1. Conjunctive queries
The following rules give different adorned predicates, since the order
of predicates in this case determines the adornments. In the following
example, the first rule (with the given query) produces four, while the
second rule produces just two adorned predicates of anc/2.
anc(?x,?z) :- anc(?x,?y), par(?y,?z). // 1.
anc(?x,?z) :- par(?x,?y), anc(?y,?z). // 2.
?-anc(?x, 'l3-1'), anc(?x, 'l3-2').
The difference between rule 1 and 2 in respect to the query ought to be
nullified by the SIP, which resides over the order of evaluation, right?
2. AdornedProgram.createAdornedRules(Collection, IQuery)
The method assumes there to be exactly one literal:
final ILiteral head_literal = rule.getHead().get(0);
// ...
adorned_rule = adorned_rule.replaceHeadLiteral(head_literal,
adorned_predicate);
Why is this? replaceHeadLiteral() could easily support more.

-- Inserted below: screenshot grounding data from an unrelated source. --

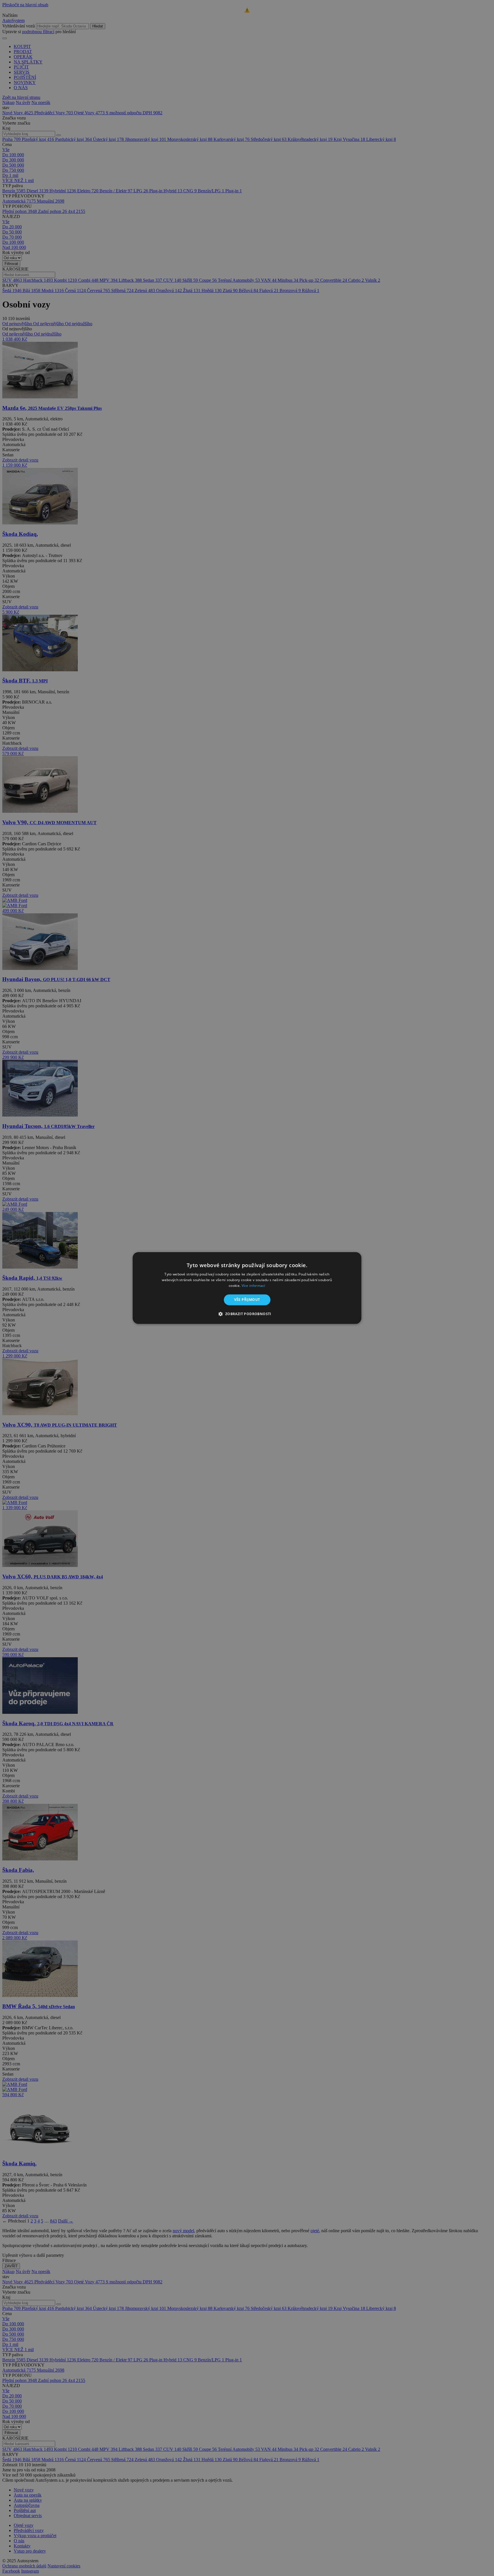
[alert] (247, 1288)
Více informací (253, 1285)
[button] (247, 1314)
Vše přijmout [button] (247, 1299)
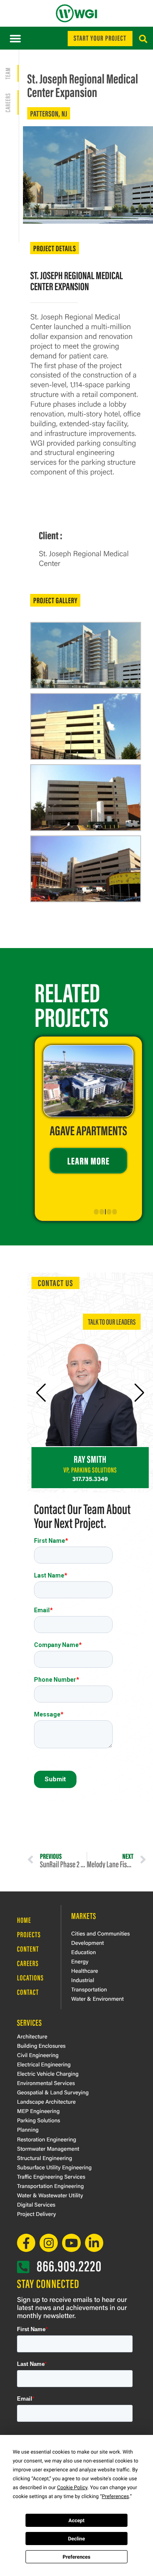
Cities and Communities (100, 1933)
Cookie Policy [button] (72, 2487)
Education (83, 1952)
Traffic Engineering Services (51, 2176)
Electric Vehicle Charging (48, 2073)
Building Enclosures (41, 2045)
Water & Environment (97, 1998)
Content (28, 1948)
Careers (28, 1963)
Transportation (89, 1989)
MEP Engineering (38, 2111)
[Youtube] (71, 2243)
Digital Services (36, 2204)
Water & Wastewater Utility (50, 2195)
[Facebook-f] (26, 2243)
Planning (28, 2129)
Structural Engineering (44, 2158)
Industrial (82, 1980)
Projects (29, 1934)
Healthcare (84, 1970)
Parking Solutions (38, 2120)
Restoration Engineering (46, 2139)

Additionally, this generates a java.lang.IllegalArgumentException:
anc(?x,?y),blub(?y) :- anc(?y,?x).
?-anc('l1-1', ?z).
3. AdornedProgram.createAdornedRules(Collection,IQuery)
Just a small coding question. With
final Set<AdornedPredicate> predicatesToProcess = new
HashSet<AdornedPredicate>();
you simulate a queue. Why not just use one?
4. Bug in OptimisedProgramStrategyAdaptor.evaluateQuery(IQuery, List) ?
While applying optimizations, you iterate through the configured
optimizers. In my understanding, each optimizer gets the results of the
previous optimizations, i.e. rules and the query for which the rules are
being optimized, as in the case of magic sets. But in the crucial line,
you always fall back to the original rules (mRules) - though using the
possibly previously optimized query.
IProgramOptimisation.Result result =
optimisation.optimise( mRules, query );
Is this as intended?
As far as I understand this, it probably never posed a problem, as there
is but one optimization available, the magic sets.
5. You often impose the limitation of rules having at most one head
literal. While queries with more predicates are simply conjunctively
connected (as they are a rule without head), are rules with multiple
disjunctively connected?
Thanks and hoping to hear from you soon.